建立蛋白质在聚乙二醇（PEG）聚合物刷表面的选择性吸附机理对开发良好生物相容性的材料具有重要的指导意义。其中，聚合物刷构象、蛋白质特性和溶液环境三者如何协同作用调控蛋白质吸附行为是亟待明确的问题。利用全原子分子动力学模拟研究几种典型蛋白质在不同构象聚合物刷表面的吸附行为，通过PEG链长和链密度构建具有代表性的聚合物刷构象，使PEG链历经孤立、接触和交叠三种状态，分析蛋白质构象和取向弛豫、吸附时间等动力学指标，探索结构涨落、链尺寸等热力学参数的特征标度关系；明确不同蛋白质的优势吸附取向，绘制蛋白质在聚合刷表面吸附的能量势貌图，并考察熵、焓和基本相互作用的贡献；跟踪蛋白质和聚合物刷构象及水分子分布的协同变化；阐述具有不同尺寸、形状和表面电荷等特性的蛋白质在聚合物刷表面的选择性吸附行为，明晰PEG聚合物刷选择性阻抗蛋白质吸附的机理，为优化设计聚合物刷并实现对蛋白质吸附行为的有效调控提供指导。
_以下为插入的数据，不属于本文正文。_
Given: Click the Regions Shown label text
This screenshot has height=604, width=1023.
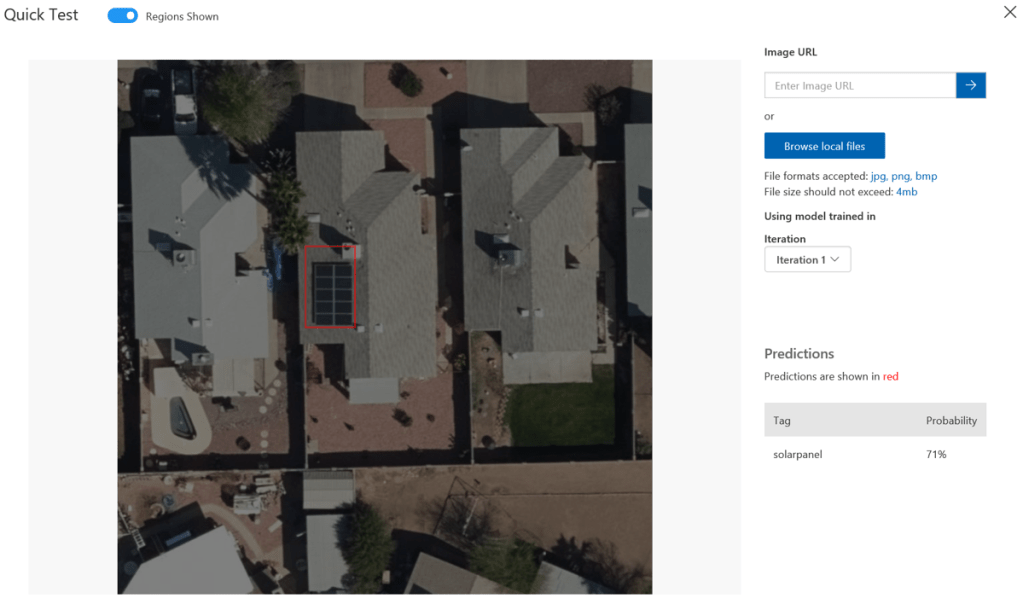Looking at the screenshot, I should (x=182, y=17).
Understanding the mechanism of the selective adsorption of protein on the surface coated by polymer brushes made of poly (ethylene glycol) (PEG) is significantly important for the development of biomaterials with good biocompatibility. The key issue in the mechanism is how the adsorbed behaviors of protein are dominated by the synergetic effect of the conformations of polymer in the brush, the characteristics of protein and the redistribution of solvent. In this project, the chain length and density of PEG are used to build typically structured brushes, and polymer chains in the brush cover isolate, contact and overlap states in good, theta and poor solvents. Scaling relationships accounting kinetic parameters including the orientation and relaxation of proteins, the synergetic change of polymer conformations and the diffusion of solvents, as well as thermodynamic parameters such as the B-factor of protein and the size of polymer against normalized variables in specific states will be explored. Through the broad sampling, optimal orientations near PEG brushes can be determined in a reference to the internal polar coordinates of protein. Meanwhile, the potential of mean force, the evaluation of the contributions from entropy and elementary physical interactions will be presented. Then different proteins with typical sizes, shapes, and distributions of surface charge, etc., in the adsorption to PEG brushes will be investigated. Finally, classic models about protein adsorption into polymer brushes will be revisited and molecular mechanism for the studied systems will be presented. The consensus and the characteristics of the adsorption of different proteins into different structured polymer brushes will be provided for further development in adjusting the adsorption of proteins with polymer brushes.